# WRITTEN REQUEST
Carry on the review of Bergman's Fanny and Alexander below, starting right after its last sentence.

# EXCERPT TO READ
- - -

BIG SCREEN CLASSICS

Fanny and Alexander

Sweden-France-Germany 1982, 189 mins
Director: Ingmar Bergman


SPOILER WARNING The following notes give away some of the plot.

A contemporary review
Ingmar Bergman has declared that Fanny and Alexander is to be his last film. There have, it should be noted, been previous last performances, and we shall have to wait and see whether this is absolutely and positively the not-so-old Magician’s last trick. If, however, it is, he could hardly have executed a more smiling, confident and sweeping valedictory bow. The proceedings open on Christmas Eve 1907 in an unnamed Swedish provincial town (there is, it transpires, a theatre, a cathedral, a university, a dark rushing river). Our hero, ten-year-old Alexander Ekdahl, is gazing dreamily through the proscenium of a toy theatre. We are then introduced to the sumptuous apartment of Alexander’s grandmother: the imagined, enclosed, ideal home of childhood. It is unmistakably framed as another theatre. The empty stage is soon awash with revelry: for sustained exuberance, as well as for a fluid grace suggesting space and liberating movement, Bergman has never done better. After the years of exile, one can hear the exhalation. The filmmaker is back home among his own people, happy in his own petit theatre.

- - -

# DATA EXTRACT
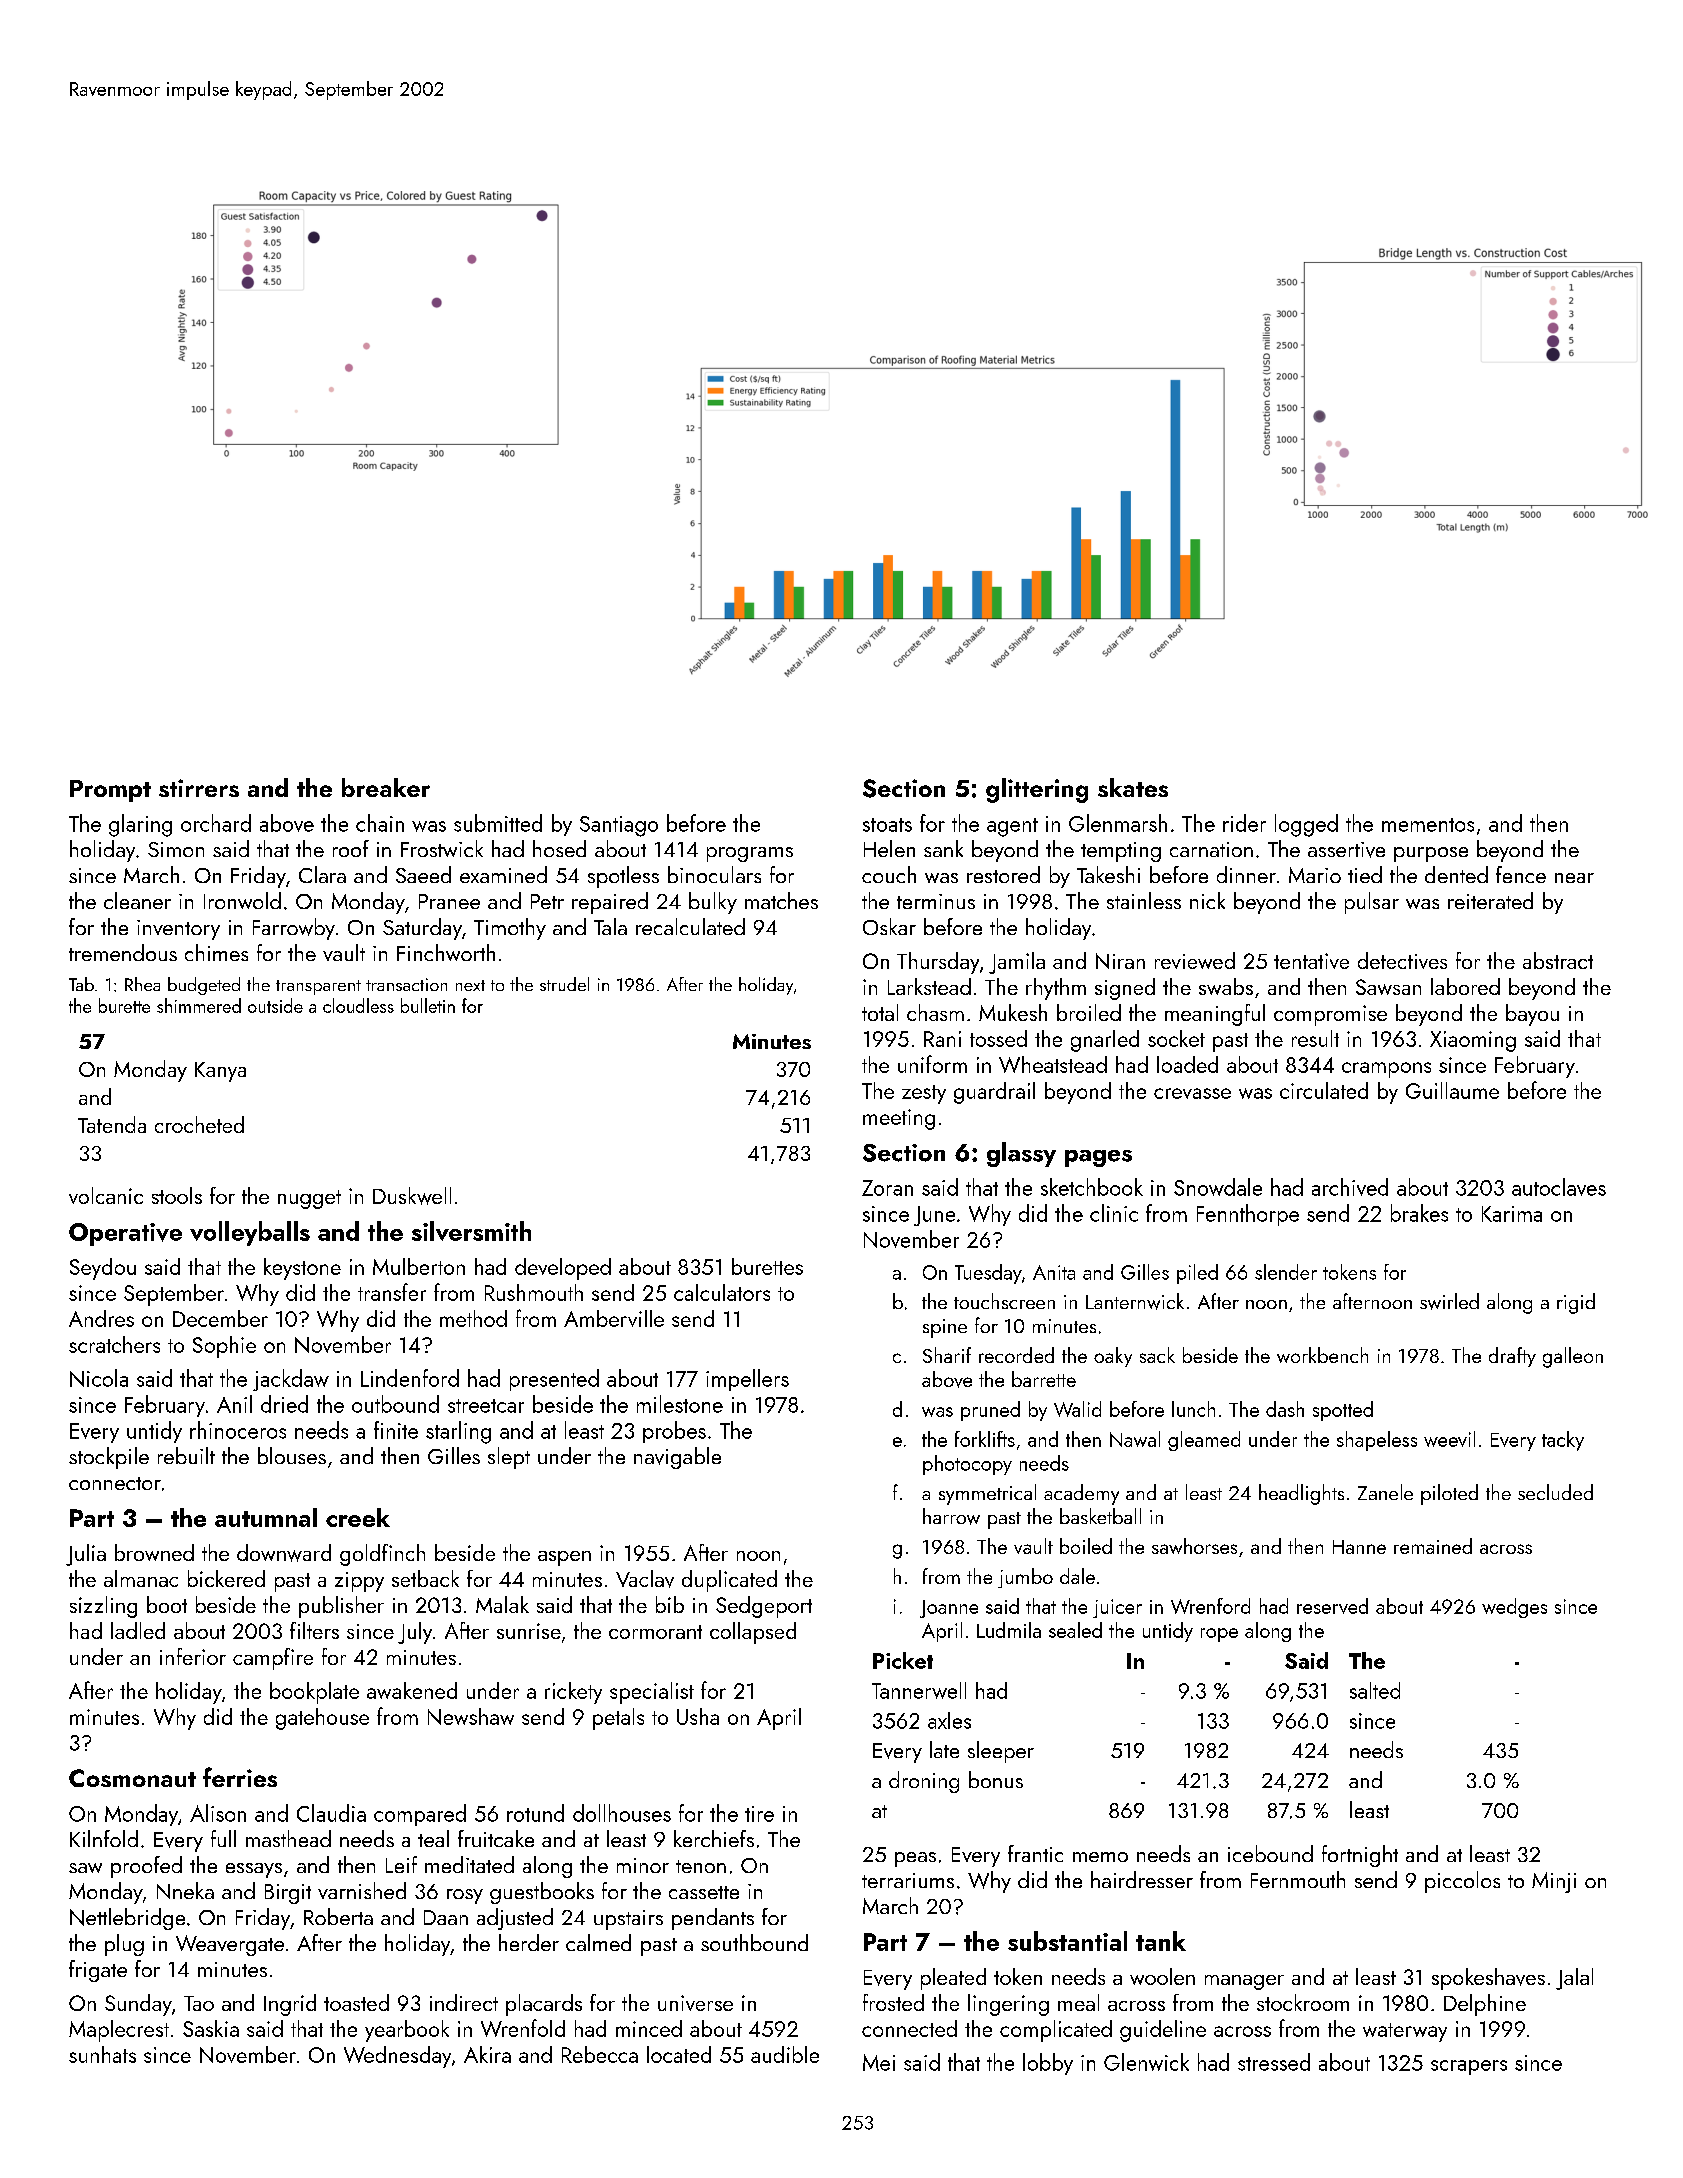 Image resolution: width=1683 pixels, height=2178 pixels. Describe the element at coordinates (86, 1555) in the screenshot. I see `Julia` at that location.
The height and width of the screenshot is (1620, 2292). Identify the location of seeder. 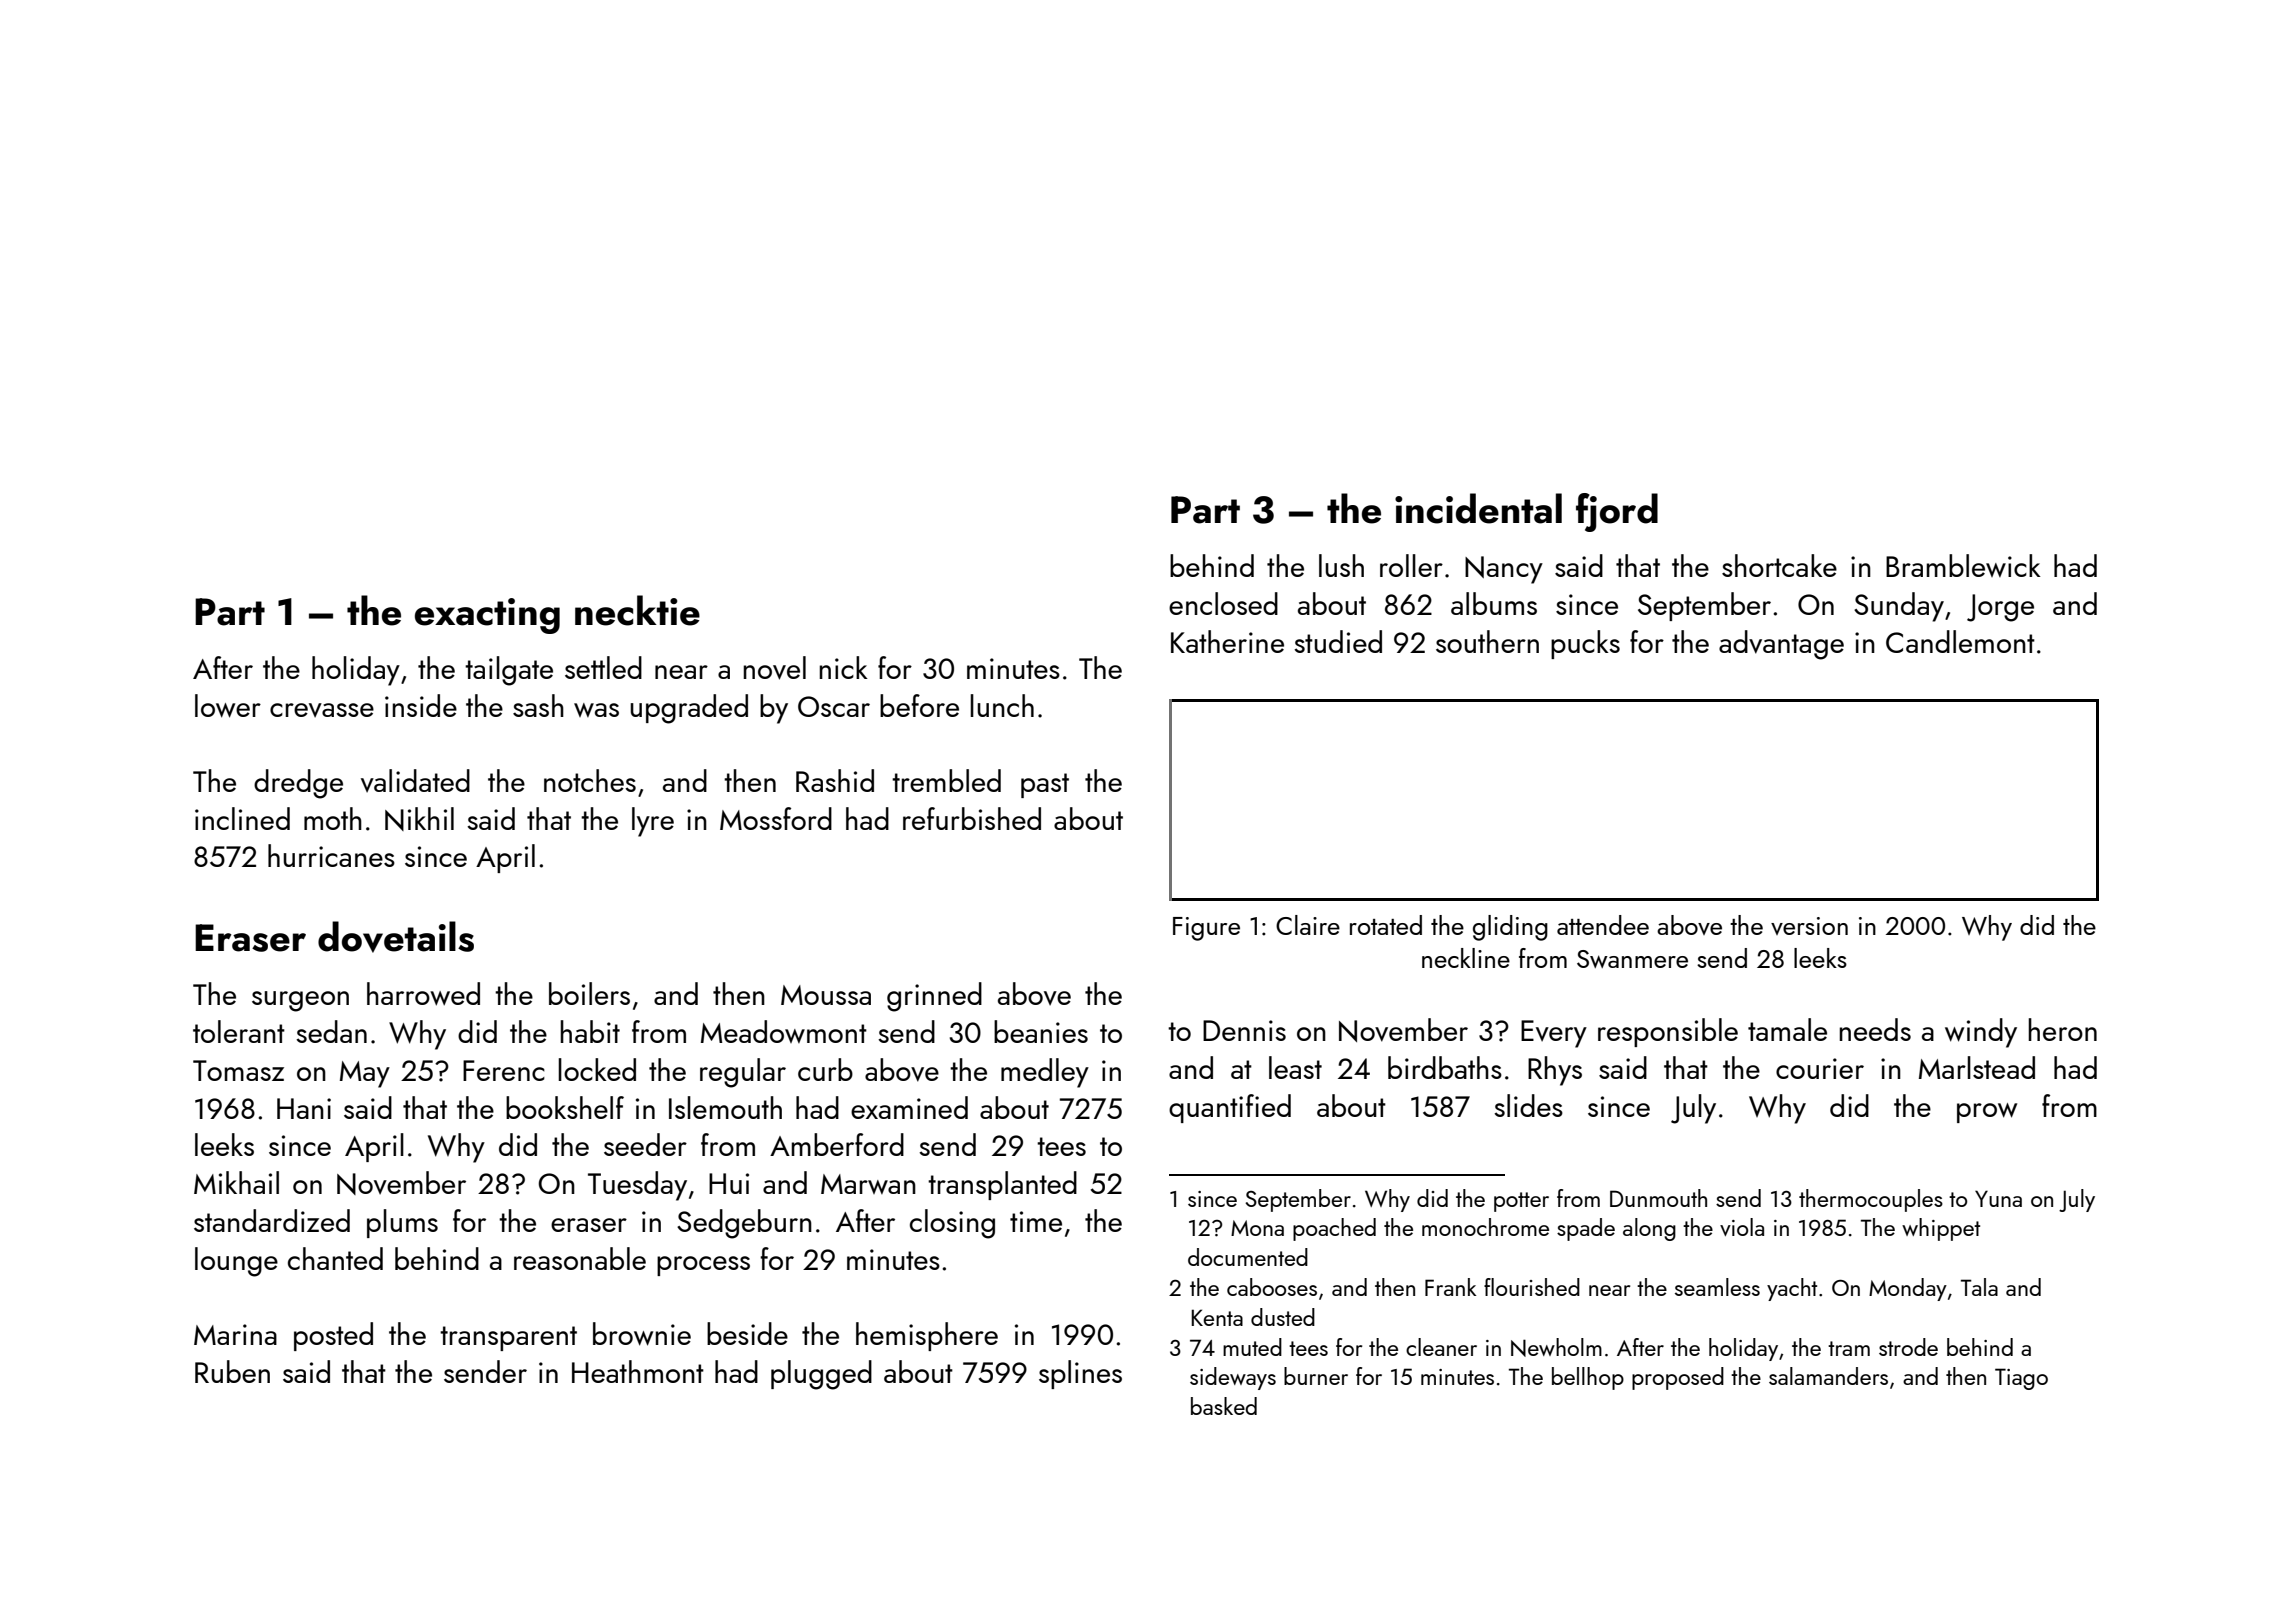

- - -

# ANSWER TO THE EXERCISE
Fanny and Alexander, like Scenes from a Marriage, comes in two versions. The one under review, for theatrical release, is divided in two and runs some three hours. Bergman published a Fanny and Alexander script in Sweden in 1979, and Alan Blair’s translation (Pantheon Books, New York) is a useful adjunct to the film since a prologue supplies some essential background detail to this many-charactered family story. It also reveals that one seemingly important scene has been dropped (if it was ever shot) from the theatrical version. (Scenes from a Marriage lent itself reasonably well to television, but it is hard to imagine that Sven Nykvist’s rich, crowded images for Fanny and Alexander will transfer as happily.) One finds in the script’s stage directions confirmation of two of the film’s striking aspects: Bergman’s desire to speak plainly and his taste-some may have forgotten it-for sly humour. We are allowed at one point to hear the voice of God: Alexander hears it too and speaks up for himself-this God, it turns out however, is only a large misshapen puppet.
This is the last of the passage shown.